Navigation dans l'œuvre de Paul Le Bohec, pour une école réparatrice de destins
Navigation dans l'œuvre de Paul Le Bohec, pour une école réparatrice de destins

Rien qu’un moment

Un matin, Jean-Yves est arrivé à l'école avec un miroir de poche. Et, naturellement, il s'est amusé à faire danser le soleil sous le préau. Et, tout aussi naturellement, ses camarades, au comble de l'excitation, essayaient de mettre la main sur l'insaisissable image. Comment les enfants ne se lassent-ils pas de jouer à ce jeu auquel nous avons tous joué : vous, moi, et peut-être Kimon d'Athènes, il y a deux mille ans, en chantant :

« Petite tortue, tortue, ma tortue,
Que fais-tu, que fais-tu par là ?
– Je tisse la laine
La laine de Milet. »

Mais, à la seconde récréation, c'est moi qui ai saisi le soleil et je crois que, depuis, il m'éclaire. En effet, j'ai observé mon petit maître à danser et, dans son miroir, il m'a donné beaucoup à voir. Je vais vous raconter ici comment ça s'est à peu près passé. Je dois à la vérité de dire que j'en ajoute un peu. Mais, si nous en retirons quelque chose, l'équilibre sera rétabli.
Armé de sa glace, Jean-Yves s'approche d'un poteau du préau. Et il « renvoie » le soleil. Il s'approche du second poteau : il renvoie encore le soleil. Il a deux faits, donc il peut induire une loi :
« Pour renvoyer le soleil, il faut être près d'un poteau. »
Dès que l'on a atteint le palier d'une loi, il faut procéder sans plus tarder aux répétitions. En effet, il faut passer immédiatement à la vérification. Et il faut également commencer tout de suite l'intégration de cette loi à l'individu.
Le troisième et le quatrième poteau confirment. Mais le cinquième poteau se trouvait à l'ombre ! Ça ne marche plus : la machine est stoppée, y'a un grain de sable.
Aussitôt, Jean-Yves se penche sur son hypothèse et la corrige. En effet, la loi c'est la loi ; et la loi de la loi, c'est qu'elle ne doit pas présenter de faille. Et puis, ce n'est pas dans la nature humaine d'abandonner une loi blessée. Jean-Yves referme la plaie :
« Pour renvoyer le soleil, il faut être près d'un poteau au soleil. »
Cette fois-ci ça peut repartir : la loi est complète, intégrale. On peut donc reprendre les répétitions en toute sécurité.
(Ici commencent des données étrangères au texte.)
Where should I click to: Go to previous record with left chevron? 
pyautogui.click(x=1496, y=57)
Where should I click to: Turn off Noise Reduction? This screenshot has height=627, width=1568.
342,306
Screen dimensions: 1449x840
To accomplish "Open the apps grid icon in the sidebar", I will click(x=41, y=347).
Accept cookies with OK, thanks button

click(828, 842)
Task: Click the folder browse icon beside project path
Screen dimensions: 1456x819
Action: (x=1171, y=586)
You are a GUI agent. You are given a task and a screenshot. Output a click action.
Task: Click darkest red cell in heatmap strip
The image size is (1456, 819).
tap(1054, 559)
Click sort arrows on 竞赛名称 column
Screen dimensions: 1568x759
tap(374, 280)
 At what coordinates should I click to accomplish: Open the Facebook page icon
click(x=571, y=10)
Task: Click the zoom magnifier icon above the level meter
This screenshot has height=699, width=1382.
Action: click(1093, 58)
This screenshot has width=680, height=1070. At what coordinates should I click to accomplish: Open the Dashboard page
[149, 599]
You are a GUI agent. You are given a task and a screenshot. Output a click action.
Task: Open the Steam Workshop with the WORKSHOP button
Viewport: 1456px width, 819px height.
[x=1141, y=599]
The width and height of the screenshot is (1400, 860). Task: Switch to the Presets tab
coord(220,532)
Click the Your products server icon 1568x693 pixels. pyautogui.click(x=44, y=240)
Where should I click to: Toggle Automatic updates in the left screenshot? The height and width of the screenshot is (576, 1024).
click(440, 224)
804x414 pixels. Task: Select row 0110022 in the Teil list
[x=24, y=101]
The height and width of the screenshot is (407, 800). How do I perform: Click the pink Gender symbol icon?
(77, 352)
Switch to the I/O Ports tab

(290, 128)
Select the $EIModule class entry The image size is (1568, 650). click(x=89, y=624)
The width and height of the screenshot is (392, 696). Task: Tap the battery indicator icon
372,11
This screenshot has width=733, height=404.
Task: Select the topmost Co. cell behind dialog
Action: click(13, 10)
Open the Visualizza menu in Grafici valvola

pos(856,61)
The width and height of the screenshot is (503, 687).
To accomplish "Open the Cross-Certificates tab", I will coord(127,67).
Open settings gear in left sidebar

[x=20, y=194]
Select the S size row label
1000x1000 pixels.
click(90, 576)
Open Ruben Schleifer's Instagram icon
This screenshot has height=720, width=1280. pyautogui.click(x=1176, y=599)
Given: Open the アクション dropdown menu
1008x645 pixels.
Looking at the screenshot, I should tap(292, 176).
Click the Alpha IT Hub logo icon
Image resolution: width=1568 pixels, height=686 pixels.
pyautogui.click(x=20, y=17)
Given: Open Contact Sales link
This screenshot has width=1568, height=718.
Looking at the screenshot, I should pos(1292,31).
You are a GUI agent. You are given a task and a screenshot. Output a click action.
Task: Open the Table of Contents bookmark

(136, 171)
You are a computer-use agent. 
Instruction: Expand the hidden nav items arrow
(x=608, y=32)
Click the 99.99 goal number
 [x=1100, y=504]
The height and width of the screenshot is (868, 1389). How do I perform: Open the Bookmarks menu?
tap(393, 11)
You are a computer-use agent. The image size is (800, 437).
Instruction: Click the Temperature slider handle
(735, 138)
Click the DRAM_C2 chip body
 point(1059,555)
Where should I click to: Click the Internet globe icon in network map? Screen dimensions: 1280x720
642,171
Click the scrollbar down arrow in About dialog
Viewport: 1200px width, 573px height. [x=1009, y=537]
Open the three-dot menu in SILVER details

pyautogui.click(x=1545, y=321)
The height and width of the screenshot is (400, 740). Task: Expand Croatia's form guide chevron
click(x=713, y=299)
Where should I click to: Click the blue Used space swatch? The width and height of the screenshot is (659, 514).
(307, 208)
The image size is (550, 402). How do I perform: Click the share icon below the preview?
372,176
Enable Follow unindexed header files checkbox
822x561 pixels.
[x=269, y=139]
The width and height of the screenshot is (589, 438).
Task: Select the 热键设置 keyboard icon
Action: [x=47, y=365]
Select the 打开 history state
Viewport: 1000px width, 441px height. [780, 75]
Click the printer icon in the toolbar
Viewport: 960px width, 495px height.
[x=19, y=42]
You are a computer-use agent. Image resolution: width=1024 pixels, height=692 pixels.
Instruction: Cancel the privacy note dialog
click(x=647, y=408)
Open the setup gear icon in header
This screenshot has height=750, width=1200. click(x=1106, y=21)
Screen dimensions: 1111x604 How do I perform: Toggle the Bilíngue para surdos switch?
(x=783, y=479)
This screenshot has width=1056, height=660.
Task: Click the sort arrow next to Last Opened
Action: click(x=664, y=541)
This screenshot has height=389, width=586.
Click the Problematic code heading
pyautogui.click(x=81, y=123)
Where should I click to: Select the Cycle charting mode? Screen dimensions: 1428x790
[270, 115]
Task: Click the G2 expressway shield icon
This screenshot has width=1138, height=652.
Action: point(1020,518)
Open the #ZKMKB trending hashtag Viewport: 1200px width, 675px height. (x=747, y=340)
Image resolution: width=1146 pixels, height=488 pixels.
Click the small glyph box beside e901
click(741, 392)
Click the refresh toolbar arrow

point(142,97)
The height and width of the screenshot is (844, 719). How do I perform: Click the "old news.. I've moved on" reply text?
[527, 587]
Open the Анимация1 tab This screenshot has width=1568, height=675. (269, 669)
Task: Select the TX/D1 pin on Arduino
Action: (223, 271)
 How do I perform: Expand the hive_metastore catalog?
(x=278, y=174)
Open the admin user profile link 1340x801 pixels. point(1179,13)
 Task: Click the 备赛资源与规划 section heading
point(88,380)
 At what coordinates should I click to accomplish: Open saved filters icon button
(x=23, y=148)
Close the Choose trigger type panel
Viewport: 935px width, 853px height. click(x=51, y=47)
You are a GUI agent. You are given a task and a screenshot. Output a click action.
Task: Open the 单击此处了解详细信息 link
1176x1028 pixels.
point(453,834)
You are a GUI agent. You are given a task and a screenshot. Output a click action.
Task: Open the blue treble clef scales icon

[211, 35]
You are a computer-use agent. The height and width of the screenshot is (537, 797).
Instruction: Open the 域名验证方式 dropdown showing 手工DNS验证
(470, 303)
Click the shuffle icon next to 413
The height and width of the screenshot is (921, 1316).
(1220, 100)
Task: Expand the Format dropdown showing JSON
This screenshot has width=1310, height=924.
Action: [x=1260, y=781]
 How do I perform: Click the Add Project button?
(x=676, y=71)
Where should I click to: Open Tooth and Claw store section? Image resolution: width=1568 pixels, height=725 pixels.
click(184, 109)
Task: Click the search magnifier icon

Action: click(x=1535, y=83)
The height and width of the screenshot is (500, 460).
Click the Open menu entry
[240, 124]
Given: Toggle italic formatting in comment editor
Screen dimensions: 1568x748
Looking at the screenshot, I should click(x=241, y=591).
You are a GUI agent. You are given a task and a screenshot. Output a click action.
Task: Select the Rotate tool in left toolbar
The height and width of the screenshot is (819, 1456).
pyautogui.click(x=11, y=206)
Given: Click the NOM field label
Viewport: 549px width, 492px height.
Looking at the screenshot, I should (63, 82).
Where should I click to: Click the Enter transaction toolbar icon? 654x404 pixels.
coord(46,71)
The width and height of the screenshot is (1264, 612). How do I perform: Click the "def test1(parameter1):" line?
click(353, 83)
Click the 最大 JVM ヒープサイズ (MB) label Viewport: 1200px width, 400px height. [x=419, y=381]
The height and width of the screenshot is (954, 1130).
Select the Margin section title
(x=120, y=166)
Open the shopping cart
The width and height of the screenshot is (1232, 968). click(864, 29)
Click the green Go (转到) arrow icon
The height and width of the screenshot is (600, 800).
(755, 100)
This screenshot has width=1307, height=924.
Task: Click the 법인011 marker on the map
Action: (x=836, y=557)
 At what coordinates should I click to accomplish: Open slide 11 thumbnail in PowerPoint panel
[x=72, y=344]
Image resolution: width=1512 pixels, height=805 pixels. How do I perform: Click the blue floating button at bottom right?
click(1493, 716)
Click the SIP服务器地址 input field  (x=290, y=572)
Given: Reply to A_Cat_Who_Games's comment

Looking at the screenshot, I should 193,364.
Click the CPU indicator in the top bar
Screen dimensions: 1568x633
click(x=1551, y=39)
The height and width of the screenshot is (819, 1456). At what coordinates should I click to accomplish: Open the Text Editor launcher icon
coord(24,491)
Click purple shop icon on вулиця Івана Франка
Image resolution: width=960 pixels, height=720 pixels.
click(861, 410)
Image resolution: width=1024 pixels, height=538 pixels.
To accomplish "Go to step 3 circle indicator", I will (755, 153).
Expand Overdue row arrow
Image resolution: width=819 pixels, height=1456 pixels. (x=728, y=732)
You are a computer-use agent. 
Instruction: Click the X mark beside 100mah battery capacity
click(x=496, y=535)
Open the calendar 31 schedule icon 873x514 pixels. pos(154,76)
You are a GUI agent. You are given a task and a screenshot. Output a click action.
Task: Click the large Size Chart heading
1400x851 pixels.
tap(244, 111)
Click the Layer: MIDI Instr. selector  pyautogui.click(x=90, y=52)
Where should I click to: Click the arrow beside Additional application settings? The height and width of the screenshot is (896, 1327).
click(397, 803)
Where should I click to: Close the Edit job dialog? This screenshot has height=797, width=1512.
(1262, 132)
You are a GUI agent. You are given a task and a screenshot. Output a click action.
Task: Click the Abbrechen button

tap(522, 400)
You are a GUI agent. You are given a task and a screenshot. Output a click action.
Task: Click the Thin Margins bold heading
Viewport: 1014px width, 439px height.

Mais, par hasard, à moins que ce ne soit « pour voir » – peut-on s'empêcher d'explorer aussi dans le sens de la hauteur ? – Jean-Yves a placé trop haut sa main et le miroir s'est trouvé à l'ombre du toit. Encore une panne ! Qu'y a-t-il encore ? Mais notre garçon n'est pas bête : il rectifie immédiatement son hypothèse et il arrache le poteau qui n'avait rien à faire dans cette affaire.
« Pour renvoyer le soleil, il faut que le miroir soit au soleil. »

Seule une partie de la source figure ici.